*PROVIDED RECORDS*:
[start]
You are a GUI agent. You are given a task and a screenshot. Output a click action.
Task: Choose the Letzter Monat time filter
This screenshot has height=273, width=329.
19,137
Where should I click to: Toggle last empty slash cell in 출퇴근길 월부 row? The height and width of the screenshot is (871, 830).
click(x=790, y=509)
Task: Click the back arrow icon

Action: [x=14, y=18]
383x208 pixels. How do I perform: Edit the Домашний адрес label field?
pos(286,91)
[end]
[start]
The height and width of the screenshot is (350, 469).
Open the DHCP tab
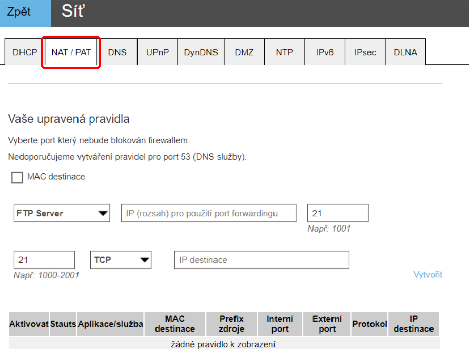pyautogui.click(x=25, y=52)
[end]
[start]
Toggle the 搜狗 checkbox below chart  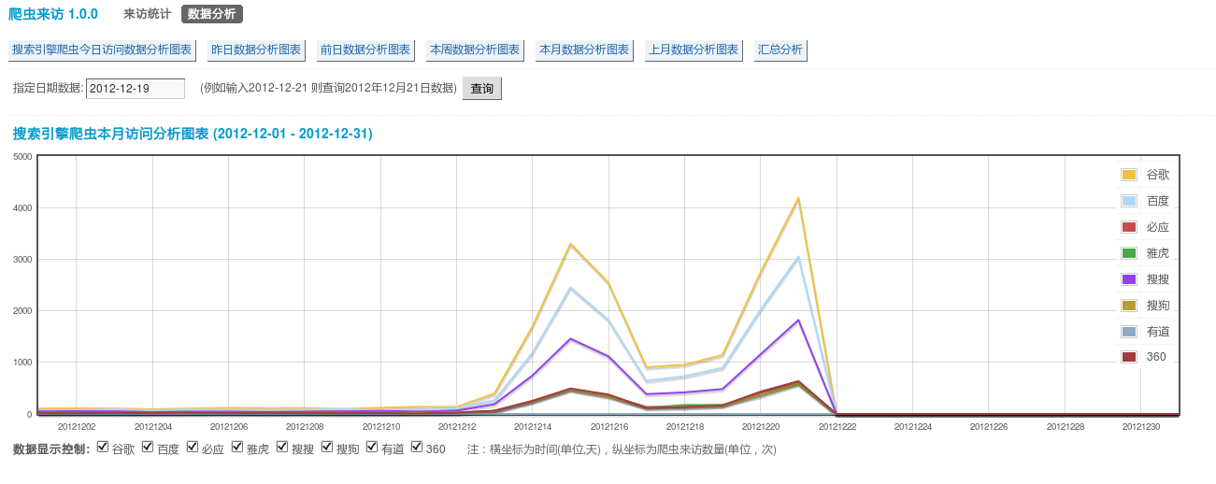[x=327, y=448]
[end]
*REQUIRED WORK*:
In the material from the line containing "You are a GUI" through the line containing "pos(286,91)", switch "screenshot" to "screen capture". Give back only those lines, otherwise unchanged.

*EXERCISE RESULT*:
You are a GUI agent. You are given a task and a screen capture. Output a click action.
Task: Choose the Letzter Monat time filter
This screen capture has height=273, width=329.
19,137
Where should I click to: Toggle last empty slash cell in 출퇴근길 월부 row? The height and width of the screen capture is (871, 830).
click(x=790, y=509)
Task: Click the back arrow icon

Action: [x=14, y=18]
383x208 pixels. How do I perform: Edit the Домашний адрес label field?
pos(286,91)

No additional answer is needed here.